The embodiment mainly solves the classification problem facing the unbalanced data set, and the method realizes the organic combination of two strategies of sample resampling and classifier improvement. The method creatively adopts a resampling method combining unsupervised clustering and K-nearest neighbor rules to select and prune the samples of the unbalanced data set, thereby not only effectively balancing the skew state of the samples, but also greatly reducing the number of support vectors, and remarkably improving the classification speed while improving the classification effect. The sampling method overcomes the defects of lack of theoretical basis, strong randomness, man-made subjective interference, information loss and the like of the traditional sampling method, simultaneously well solves the aliasing phenomenon in the data, and obviously improves the generalization performance of the subsequent SVM classifier. In order to adapt to the state of sample unbalance, the SVM classification model is also improved. Through the transformation of the kernel function, an unbalance factor is introduced to automatically adjust the classification surface according to the unbalance ratio so as to achieve the purpose of class boundary calibration.

Aiming at the classification problem of unbalanced data sets, the resampling method is an effective way for solving data imbalance, and the key point is how to eliminate a large amount of noise information, obviously reduce the data skewness degree, and ensure the minimum information loss to reserve most of sample points which are useful for classification learning. Self-Organizing mapping networks (SOM) are a method for simulating the Self-Organizing characteristics of human brains, and the method can well realize order-preserving mapping from high-dimensional data to two-dimensional plane space, so that the SOM clustering method has obvious advantages in processing the high-attribute dimensional data compared with other methods, has strong anti-noise interference capability, and can improve the processing speed by adopting parallel processing. The clustering method using the dynamic self-organizing map (V-SOM) is to avoid the phenomenon of under-utilization of neurons due to neuron expansion, and also to overcome the problem of boundary effect easily caused by rectangular structures and other structures.
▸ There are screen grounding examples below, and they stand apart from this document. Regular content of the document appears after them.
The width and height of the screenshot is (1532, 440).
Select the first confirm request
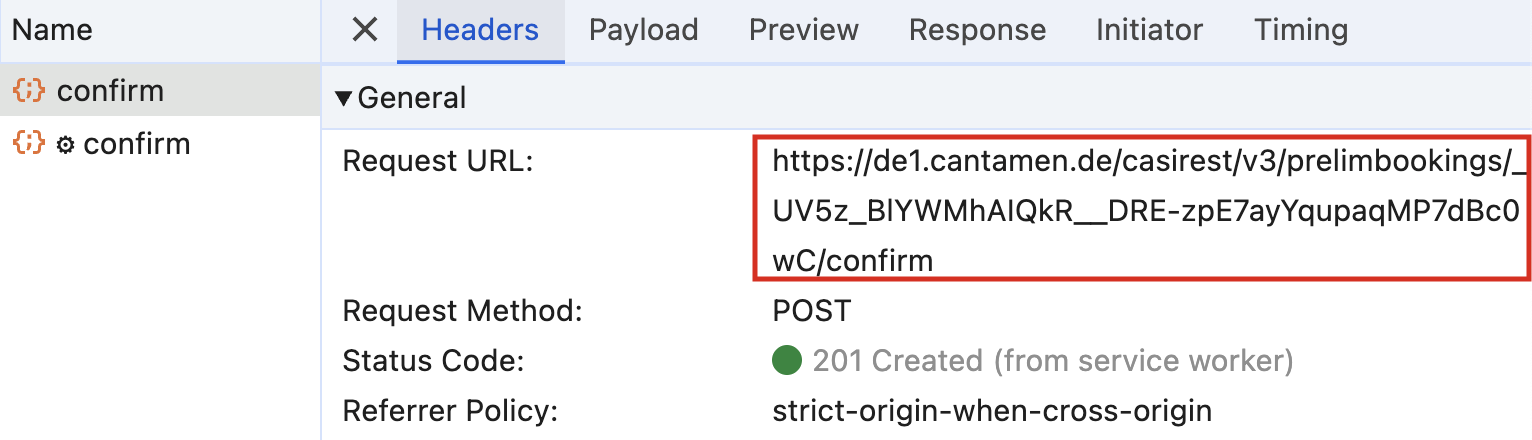point(160,90)
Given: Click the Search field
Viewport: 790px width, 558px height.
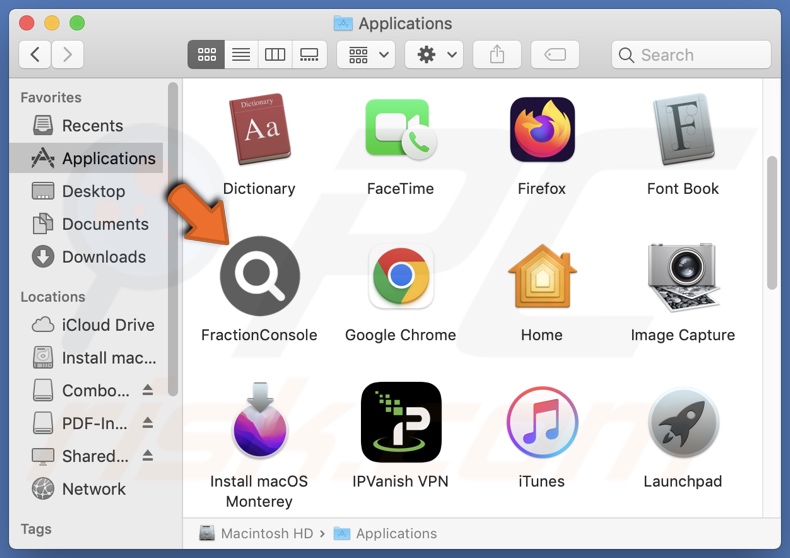Looking at the screenshot, I should coord(692,55).
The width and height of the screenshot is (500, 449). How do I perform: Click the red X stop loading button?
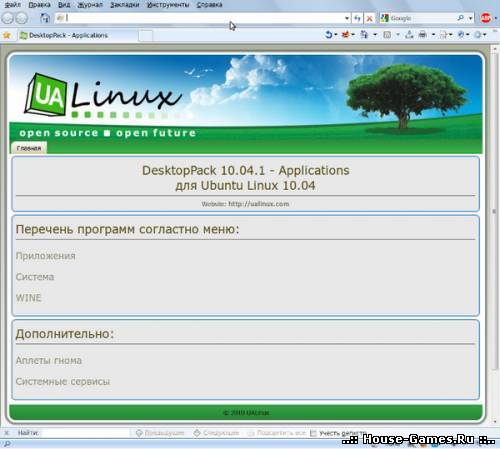pos(369,19)
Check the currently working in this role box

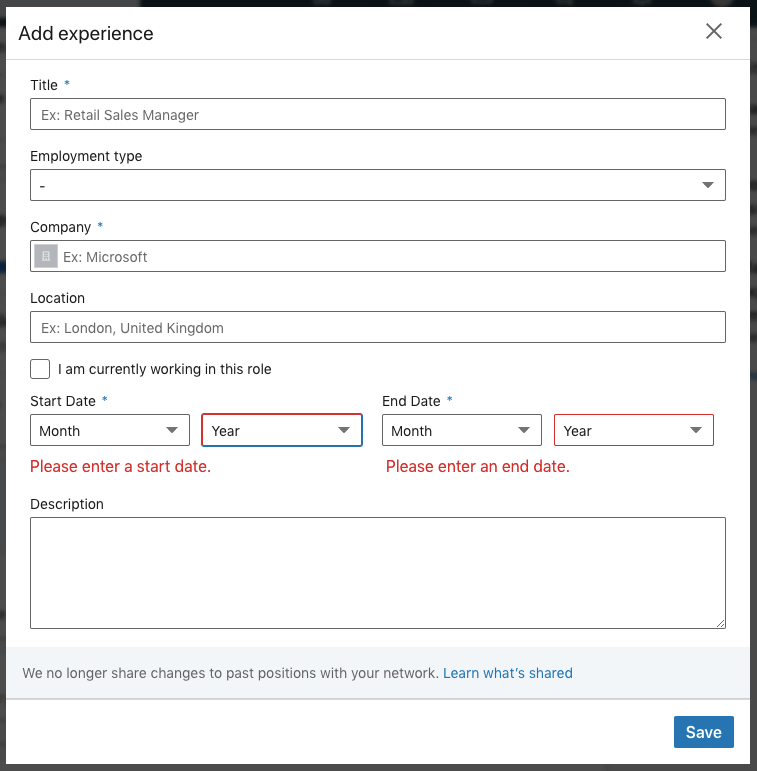coord(40,369)
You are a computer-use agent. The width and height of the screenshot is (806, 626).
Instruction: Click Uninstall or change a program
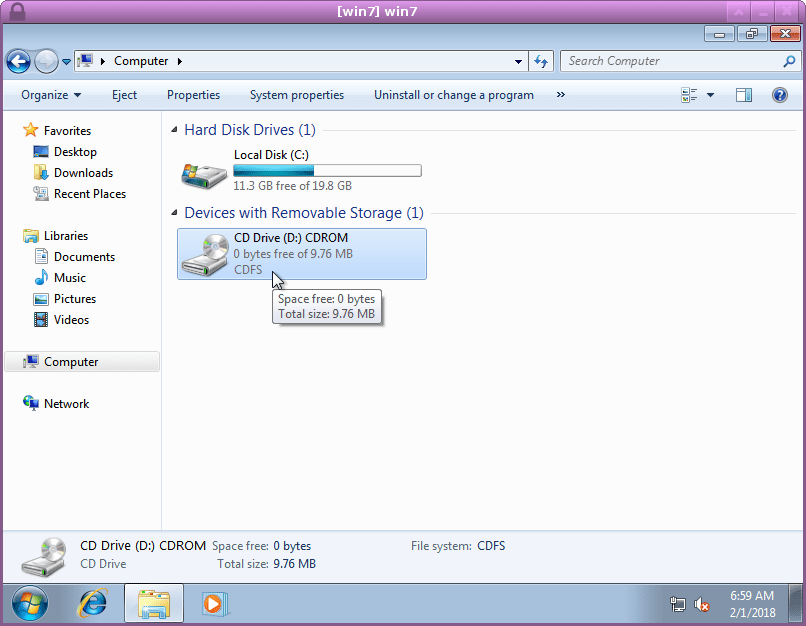pos(453,94)
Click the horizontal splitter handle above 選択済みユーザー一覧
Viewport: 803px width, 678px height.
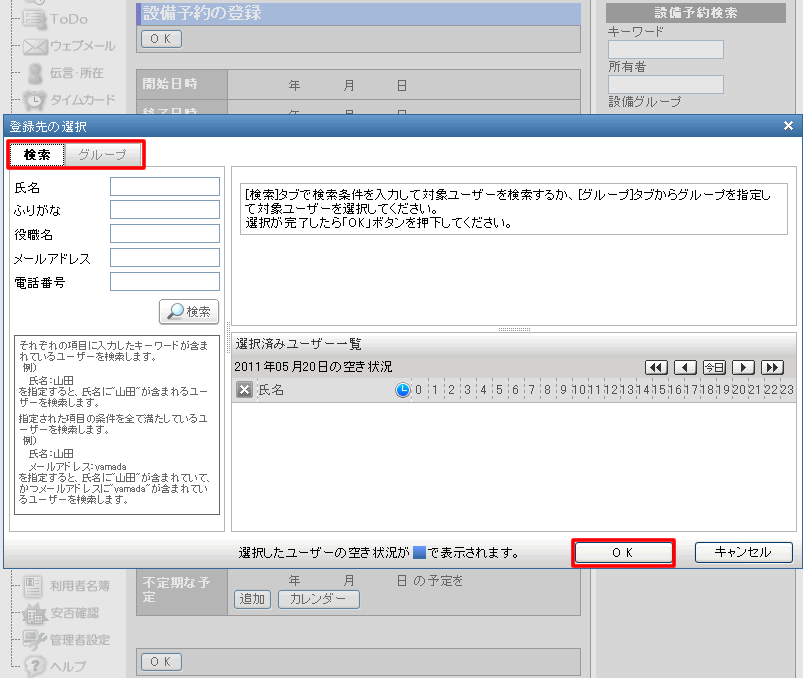coord(514,328)
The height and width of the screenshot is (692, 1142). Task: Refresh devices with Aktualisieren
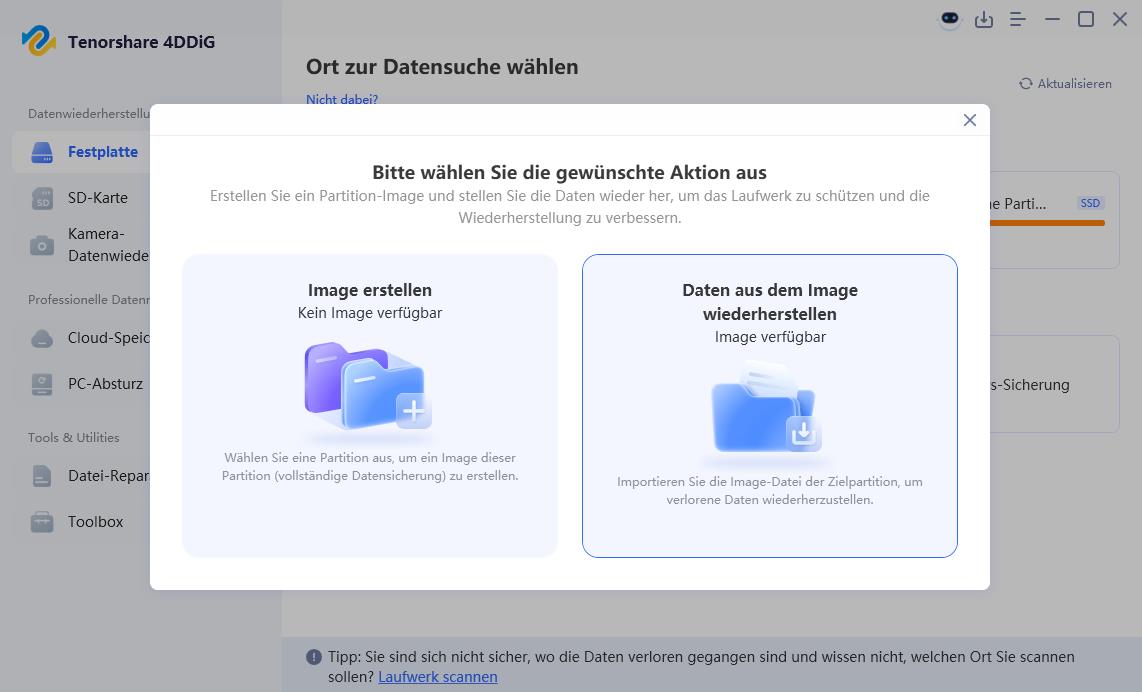point(1065,83)
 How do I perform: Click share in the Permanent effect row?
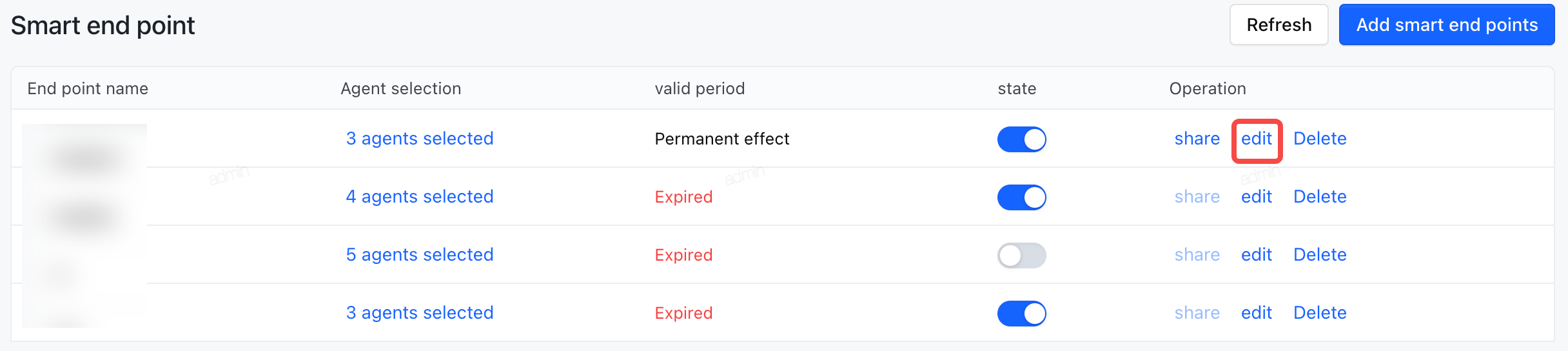(x=1197, y=139)
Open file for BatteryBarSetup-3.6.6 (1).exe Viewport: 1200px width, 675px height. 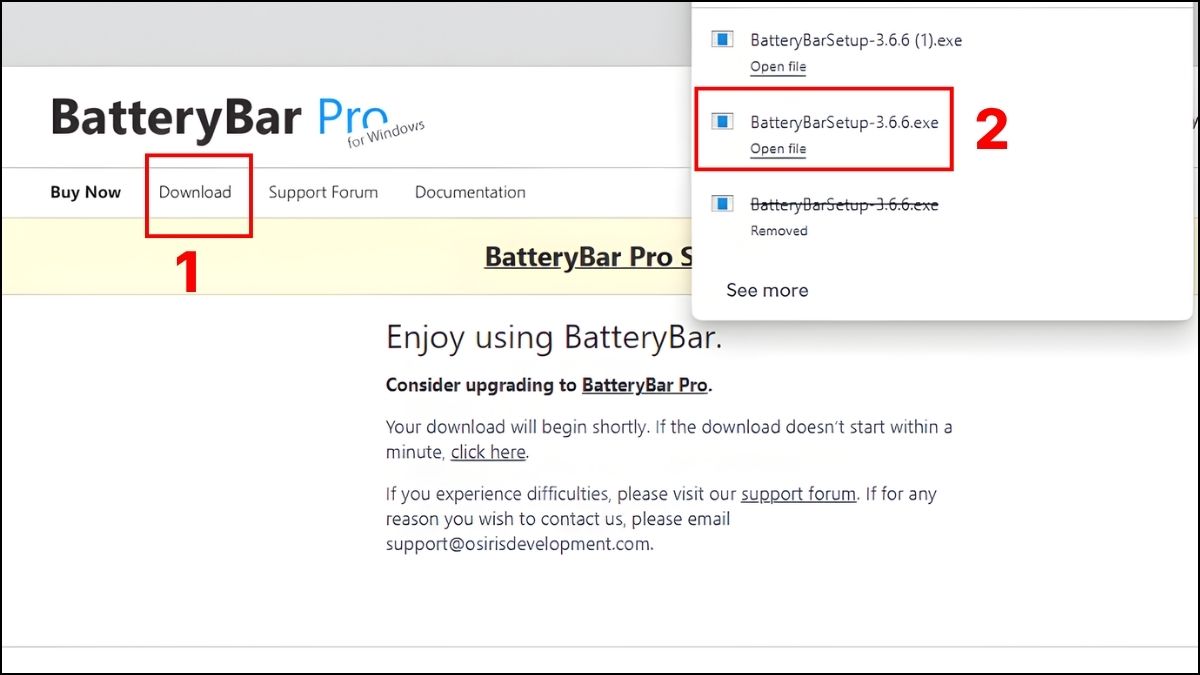[x=777, y=66]
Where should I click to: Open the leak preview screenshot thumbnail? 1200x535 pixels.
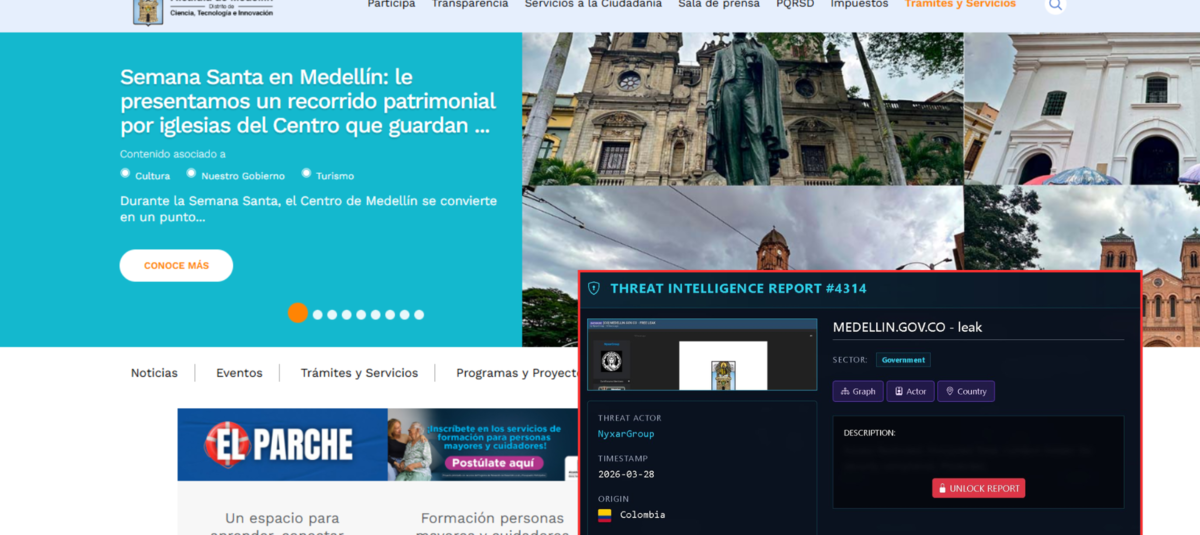[x=702, y=355]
The clustering sampling method based on the dynamic self-organizing mapping is adopted to effectively balance the sample deflection state, the number of support vectors is greatly reduced, and the classification speed is obviously improved while the classification effect is improved. The sampling method overcomes the defects of lack of theoretical basis, strong randomness, man-made subjective interference, information loss and the like of the traditional sampling method, simultaneously well solves the aliasing phenomenon in the data, and obviously improves the generalization performance of the subsequent SVM classifier.

The imbalance of the data categories can cause the classified optimal hyperplane obtained by actual learning to be basically consistent with the ideal hyperplane in direction, but far away from the opposite example and close to the positive example, which is the result caused by data inundation, and the classified hyperplane has stronger tendency to the opposite example when in test. The principle of the method is that equiangular transformation is carried out on a kernel function of the SVM, the unbalanced data set is adaptive to the characteristic of unbalanced data by introducing an unbalanced factor, a classification boundary is automatically adjusted to improve the phenomenon that a classification plane is close to a prime example, and finally the classification hyperplane is closer to an ideal hyperplane. In principle, the adjusting method is different from the adjustment of penalty factors and is different from boundary translation, the magnitude of the imbalance factors is calculated according to the data deflection degree of an input imbalance data set and the self condition of data, the movement change of a classification surface is automatically realized, no human intervention exists, and the condition that the parameter is manually set and the theoretical basis is lacked is avoided.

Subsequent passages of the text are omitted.